Paper Structure (16 sections, 57 equations, 10 figures, 2 tables, 5 algorithms)

This paper contains 16 sections, 57 equations, 10 figures, 2 tables, 5 algorithms.

Figures (10)

  • Figure 1: Population number depending on time for the Schlögl model with $k_0 = 2.5 \cdot 10^{-4}$, $k_1 = 0.18$, $k_2 = 37.5$ and $k_3 = 2200$ in the deterministic (top) and stochastic setting (bottom, left), with the steady state distribution $\Phi(x) = \lim_{t\to \infty}P(t, x)$ (bottom, right). The deterministic solution was calculated from Equation (\ref{['eq:schloegl_deterministic']}) and the single sample $x(t) \sim P(t, x)$ with SSA. Parameters were taken from Erban_2020. Note that the steady ensemble average is $\lim_{t \to \infty} \langle x(t) \rangle \approx 169.46$ for the stochastic approach, whereas the rate equation would predict, depending on the initial condition, either $\lim_{t \to \infty} x(t) = 100$ or $400$.
  • Figure 2: (a) Graphical representation of the right-hand side of Equation (\ref{['eq:example-tree']}) as a binary tree. (b) Graphical representation of an internal node $\tau$ (gray) with child nodes $\tau_0$ and $\tau_1$ (blue). The child nodes can either be leaves, where the actual low-rank factors $X^{\tau_0}_{i_{\tau_0}}$ and $X^{\tau_1}_{i_{\tau_1}}$ are stored, or they are also internal nodes, and the low-rank factors are recursively defined by Equation (\ref{['eq:DLR-X']}).

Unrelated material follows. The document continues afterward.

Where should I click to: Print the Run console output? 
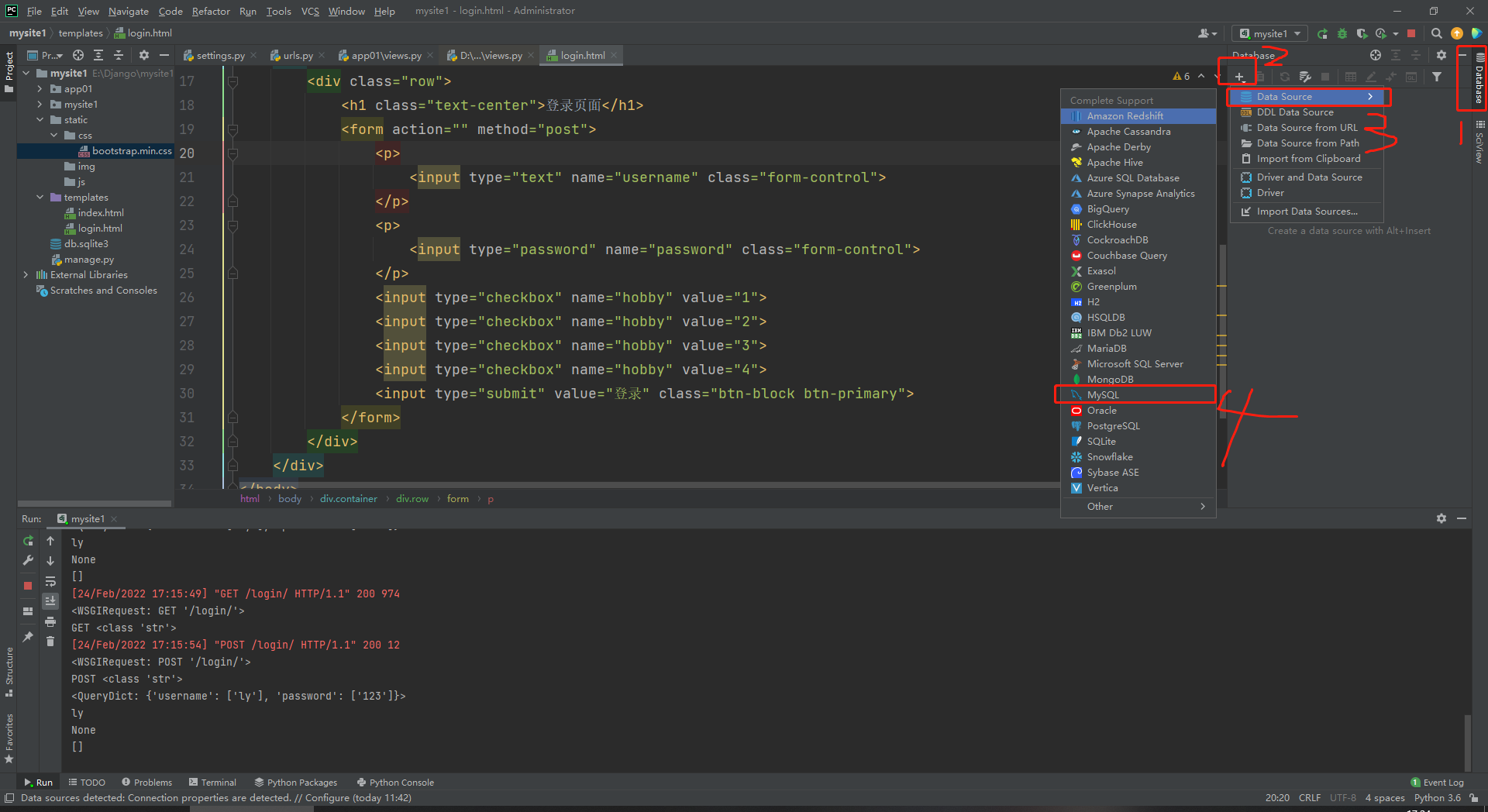50,621
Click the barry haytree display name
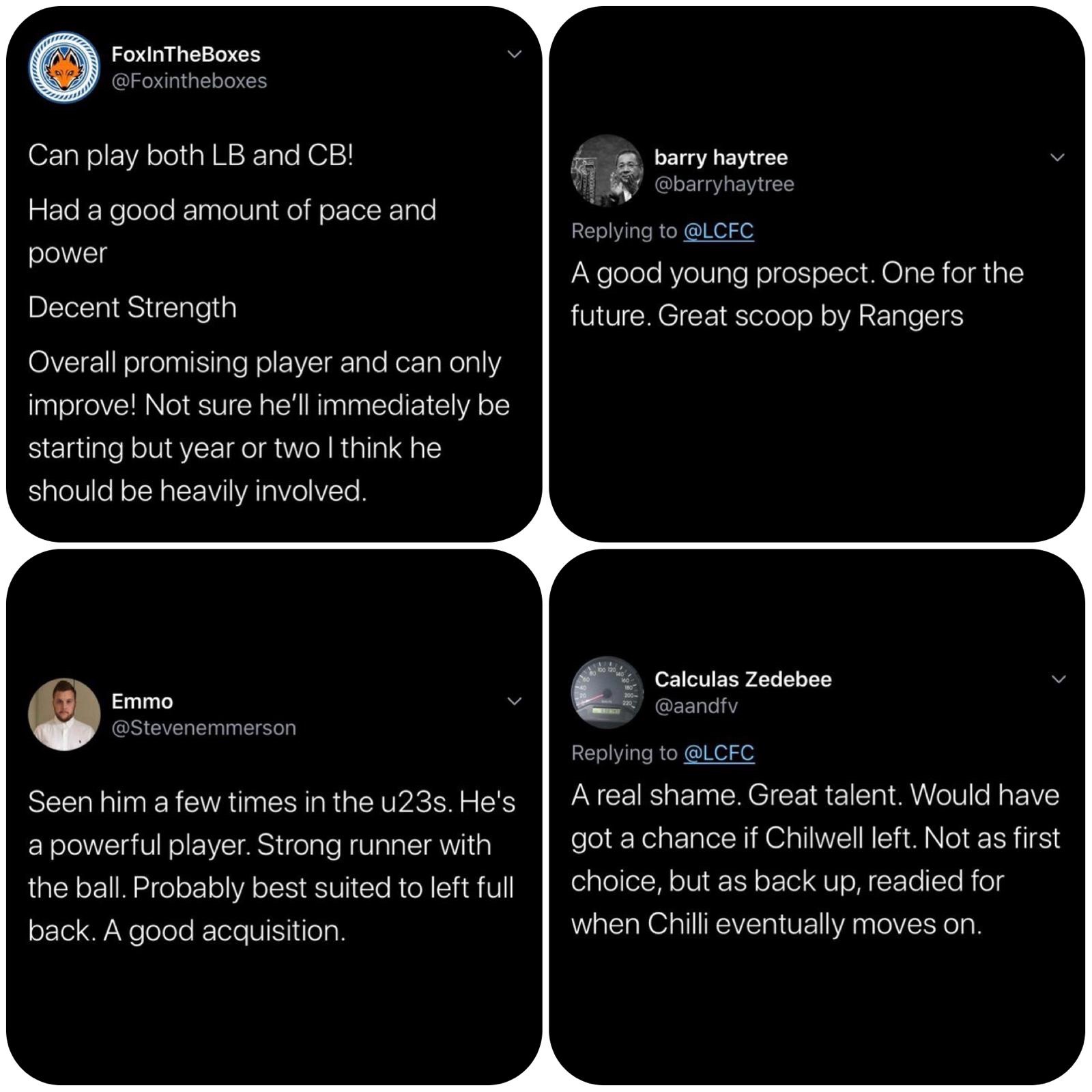This screenshot has width=1092, height=1092. pyautogui.click(x=721, y=158)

  • Figure 3: Dependency graphs (top) and tree structures (bottom) for the three partitions of the lambda phage example. The notation $A\longrightarrow B$ in the dependency graphs indicates that species $A$ depends on species $B$ due to a specific reaction propensity. Small numbers at the leaves of the tree structure denote on which species the corresponding low-rank factors depend.

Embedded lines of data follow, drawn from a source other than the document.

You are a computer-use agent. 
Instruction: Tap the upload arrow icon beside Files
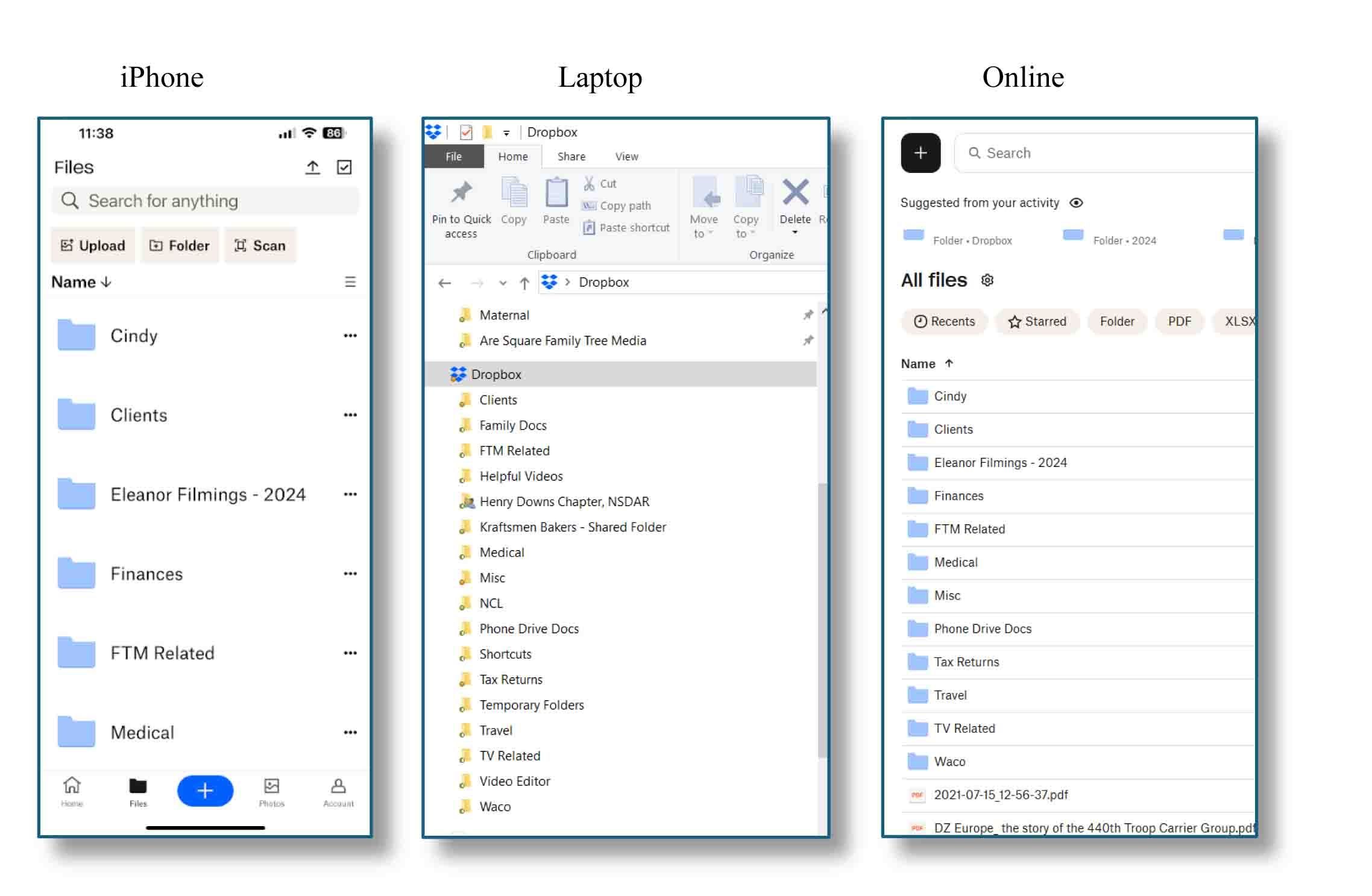312,168
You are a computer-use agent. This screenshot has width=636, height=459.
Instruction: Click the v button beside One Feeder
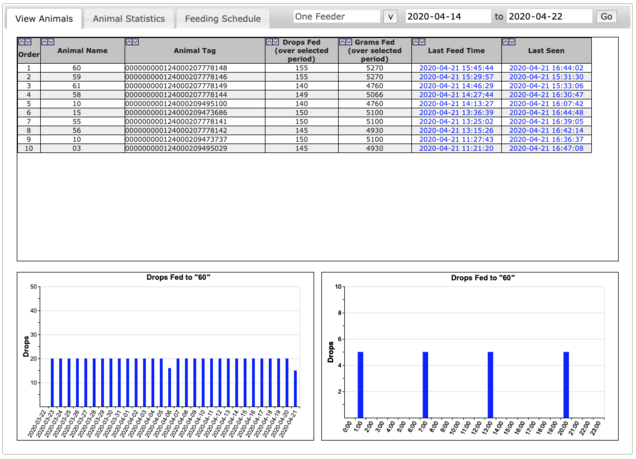point(390,16)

  • Figure 4: Top: Time-dependent 2-norm error for the PS-TTN integrator (left panel) and SSA (right panel) for the lambda phage model. The reference solution was obtained by solving the full CME on the truncated state space with scipy.solve_ivp. For the PS-TTN we used explicit Euler with time step size $\Delta t=10^{-3}$. For convenience we show the best-approximation in the matrix case for a truncation at $r=5$, which was obtained by a truncated SVD of the reference solution (dotted line). Bottom: Wall time comparison (in seconds) for the PS-TTN integrator, SSA and the reference solution ("exact").
  • Figure 5: Left: 2-norm error for the PS-TTN solution at time $t=10$ depending on the time step size $\Delta t$ for the lambda phage model. For the solid lines, an explicit Euler scheme was used for the time integration. Right: Maximum mass error over the time integration interval $[0, 10]$ depending on the time step size $\Delta t$. For sake of comparison we show also a solution for the PS-TTN integrator with an implicit Euler scheme and rank $r=(6,6)$ (green, dash-dotted line).